The Wisconsin Supreme Court in March issued a shockingly bad decision in Catholic Charities Bureau v. State of Wisconsin Labor and Industry Review Commission. The court held — I’m not making this up — that Catholic Charities is not operated primarily for religious purposes. How in the world did we get here?
The case speaks volumes about the state of religion, law, and politics today. The ruling highlights the partisan state of modern courts — the Wisconsin Supreme Court flipped to a 4-3 liberal majority after last year’s election, and, of course, the 4-3 decision in this case fell along ideological lines. Judges often speak of a deep commitment to the rule of law that transcends partisanship, but it is hard to read cases like this and take seriously the notion that nothing other than a proper interpretation of the law motivated the four liberal justices.
These charitable acts — known as the corporal works of mercy — are not optional. They are at the heart of Christian religion.

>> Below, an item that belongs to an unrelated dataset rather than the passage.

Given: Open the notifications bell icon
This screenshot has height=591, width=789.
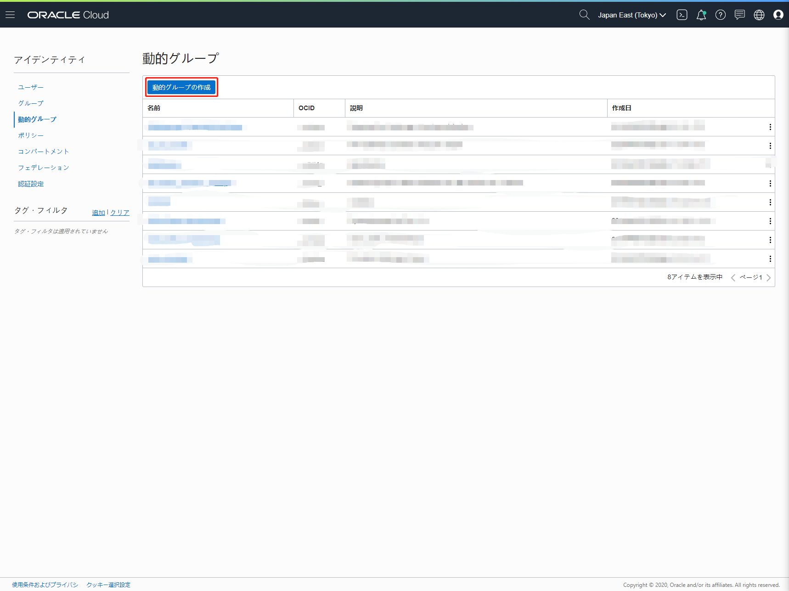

Much could be said about the political hackery and the botched application of the law in this decision — including the majority’s total mishandling of the burden of proof in a constitutional challenge to a statute. But the real problem is the court’s effort to define “religious purpose” so narrowly that it nearly loses its meaning.
The court in this case was interpreting a Wisconsin law that exempts religious organizations from paying unemployment tax. As the court rightly pointed out, this requires an examination of “both the motivations and the activities of the organization.” The organization’s motives are clear: Catholic Charities exists to carry out charitable works “to operationalize Catholic principles.”
Anyone familiar with Catholic Charities understands what these works entail: The group works with the poor and disadvantaged, offering services for the aging, the disabled, children with special needs, the poor, and those in need of disaster relief. Practically, these services include everything from job training and placement to food services programs.
It does not take a theologian to see the religious nature of these activities for a Christian organization. In Matthew 25, Jesus warns that those who claim to follow him will be judged on how they treated their neighbors. Those who are accepted into his Kingdom will be greeted this way:
Come, you who are blessed by my Father. Inherit the kingdom prepared for you from the foundation of the world. For I was hungry and you gave me food, I was thirsty and you gave me drink, a stranger and you welcomed me, naked and you clothed me, ill and you cared for me, in prison and you visited me.
Then the righteous will answer him and say, “Lord, when did we see you hungry and feed you, or thirsty and give you drink? When did we see you a stranger and welcome you, or naked and clothe you? When did we see you ill or in prison, and visit you?”
And the king will say to them in reply, “Amen, I say to you, whatever you did for one of these least brothers of mine, you did for me.”
These charitable acts — known as the corporal works of mercy — are not optional. They are at the heart of Christian religion. Christians are required to feed the hungry, clothe the poor, and care for the sick.
Wisconsin’s Labor and Industry Review Commission argued that Catholic Charities is not operated primarily for religious purposes “because their activities are secular.” It is hard to know whether the court and the commission speak from ignorance or anti-Christian malice.
If accomplishing the charitable acts that a religion requires is not a “religious purpose” simply because secular persons or agencies might do the same things, religion becomes dangerously limited and confined.
Is it a religious activity to engage in sidewalk preaching or counseling when secular teachers and activists also make speeches on the same sidewalk? Is the consecration of the body and blood of Christ at Mass or a communion service in a Protestant church an explicitly religious purpose, when secular people gather for a book club, reading uplifting books while eating crackers and drinking wine?
Where does the logic end? With enough creativity, nearly any activity of a religious organization could be deemed “not organized primarily for a religious purpose.”
When a court holds that Catholic Charities, an arm of the Catholic Church, is not operated primarily for religious purposes when its sole purpose is to perform the corporal works of mercy, we should be on high alert.
For decades, American legal and political culture has shifted its understanding toward erecting a “wall of separation between church and state” — a statement found nowhere in the Declaration of Independence or the Constitution but rather in a letter by Thomas Jefferson. Since the 1940s, the courts have made a concerted effort to turn the practice of religion into nothing more than a matter of private belief and worship. Pray in your room and maybe in your church but keep it out of the public square. The regime wants religion to be no more than that.
American public life needs to reclaim the proper place of religion. Living one’s faith in the public square is central to the meaning of religious exercise. When an organization seeks to live out the gospel by feeding the hungry and helping the sick, that is a religious purpose.
It doesn’t matter if secular people or organizations do the same thing. To limit religious exercise to only that which has no secular counterpart is to attempt to place religious exercise into the confined box of private belief. That is unacceptable.
We must fight to give religion its proper role in society. When religious people make hiring decisions based on their faith, when they perform charitable works for the sake of fulfilling God’s commands, they are exercising religion. We need to reclaim a bold and robust understanding of what religion is if we have any hope of protecting religious freedom in American public life.